Sadly, The Mississippi River took Jeff Buckley from the world entirely too soon on May 29, 1997, while Buckley was finishing his follow up to “Grace,” titled “My Sweetheart the Drunk.” Buckley was 30 years old.
The unfinished album, along with other songs that Buckley was working on at the time, was posthumously released in 1998 with the permission of his mother and titled “Sketches from My Sweetheart the Drunk.”
Last August, a documentary film titled “It’s Never Over, Jeff Buckley” was released in theaters. The film is produced by Brad Pritt, and directed and co-produced by Amy Berg, whose 2006 documentary “Deliver Us from Evil,” about the sex abuse cases in the Catholic Church, earned her an Academy Award nomination.
“It’s Never Over, Jeff Buckley” features interviews with Buckley’s mother, Mary Guibert, as well as ex-girlfriends, Rebecca Moore and the musician Joan Wasser, along with fellow musician friends Ben Harper, Aimee Mann and the late-Chris Cornell.
And, let me tell you, this stunning film will find dozens of ways to break your heart, even if you’re not familiar with Buckley’s seemingly-supernatural talent.

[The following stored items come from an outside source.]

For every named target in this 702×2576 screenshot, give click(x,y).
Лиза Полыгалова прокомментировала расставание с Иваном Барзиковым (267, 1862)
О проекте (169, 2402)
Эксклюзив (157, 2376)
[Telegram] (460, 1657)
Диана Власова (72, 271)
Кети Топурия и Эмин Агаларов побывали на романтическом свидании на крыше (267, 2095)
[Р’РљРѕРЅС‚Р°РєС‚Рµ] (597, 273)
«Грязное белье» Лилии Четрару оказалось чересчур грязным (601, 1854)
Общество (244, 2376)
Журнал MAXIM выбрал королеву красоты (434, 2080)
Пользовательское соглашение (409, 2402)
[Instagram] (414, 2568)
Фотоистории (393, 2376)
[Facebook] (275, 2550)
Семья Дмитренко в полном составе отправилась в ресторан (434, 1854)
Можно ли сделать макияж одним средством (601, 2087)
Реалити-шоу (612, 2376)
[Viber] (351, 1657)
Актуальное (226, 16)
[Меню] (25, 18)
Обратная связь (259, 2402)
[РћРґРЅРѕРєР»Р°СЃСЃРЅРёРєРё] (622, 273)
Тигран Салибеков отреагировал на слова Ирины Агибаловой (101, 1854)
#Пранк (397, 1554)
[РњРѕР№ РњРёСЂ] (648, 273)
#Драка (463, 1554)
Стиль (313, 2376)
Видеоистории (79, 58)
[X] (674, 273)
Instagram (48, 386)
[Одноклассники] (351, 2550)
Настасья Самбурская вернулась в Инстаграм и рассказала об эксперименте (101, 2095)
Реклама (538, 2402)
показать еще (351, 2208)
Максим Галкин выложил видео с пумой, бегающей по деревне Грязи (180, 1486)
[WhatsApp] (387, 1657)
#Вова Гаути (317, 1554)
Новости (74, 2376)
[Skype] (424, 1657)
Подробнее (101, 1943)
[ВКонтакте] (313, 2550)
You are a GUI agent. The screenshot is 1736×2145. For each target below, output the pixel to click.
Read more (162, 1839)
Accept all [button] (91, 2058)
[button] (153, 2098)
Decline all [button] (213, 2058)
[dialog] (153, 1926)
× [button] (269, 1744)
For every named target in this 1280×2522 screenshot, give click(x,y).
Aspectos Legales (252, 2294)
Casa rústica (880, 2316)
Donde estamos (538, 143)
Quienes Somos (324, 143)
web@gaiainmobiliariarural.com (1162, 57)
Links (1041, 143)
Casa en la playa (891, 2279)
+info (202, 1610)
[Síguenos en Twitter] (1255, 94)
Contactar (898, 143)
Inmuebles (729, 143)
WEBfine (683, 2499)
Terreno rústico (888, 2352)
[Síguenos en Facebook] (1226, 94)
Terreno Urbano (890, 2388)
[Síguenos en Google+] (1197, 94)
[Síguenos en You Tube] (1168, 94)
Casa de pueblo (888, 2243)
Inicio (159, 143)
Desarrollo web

It broke mine all over again.
And for Buckley’s fans, who may have also spent many dog-faced nights trying to heal a broken heart with “Grace” playing in the background, the music and footage serves as a time machine, bringing you back to that beautiful devastation.
The film also takes viewers through Buckley’s childhood in Southern California, being raised by his adoring mother, after being abandoned by his musician father, the late-Tim Buckley, who died of a heroin overdose in 1975.
“It’s Never Over, Jeff Buckley” follows Buckley’s rise to fame, from playing at a cafe in the East Village in the early-90s to the release of “Grace,” the album that catapulted him to stardom—more so in Europe and Australia than in the United States—an the album that David Bowie once called “the best album ever made.”
Without sugarcoating, the film also frankly tackles Buckley’s struggles with mental illness, his gender-fluid relationships, and his struggle to love himself.
It also contains a plethora of unreleased interviews and home videos with Buckley while he tries to stay grounded in the face of fame. “Without ordinary life, there is no art,” Buckley says in an interview.
While it certainly sucked being dumped and licking my wounds in that small apartment in Sin City in 1999, I owe a debt of gratitude to that ex-girlfriend for introducing me to one of the finest musicians of our time—or any time, for that matter.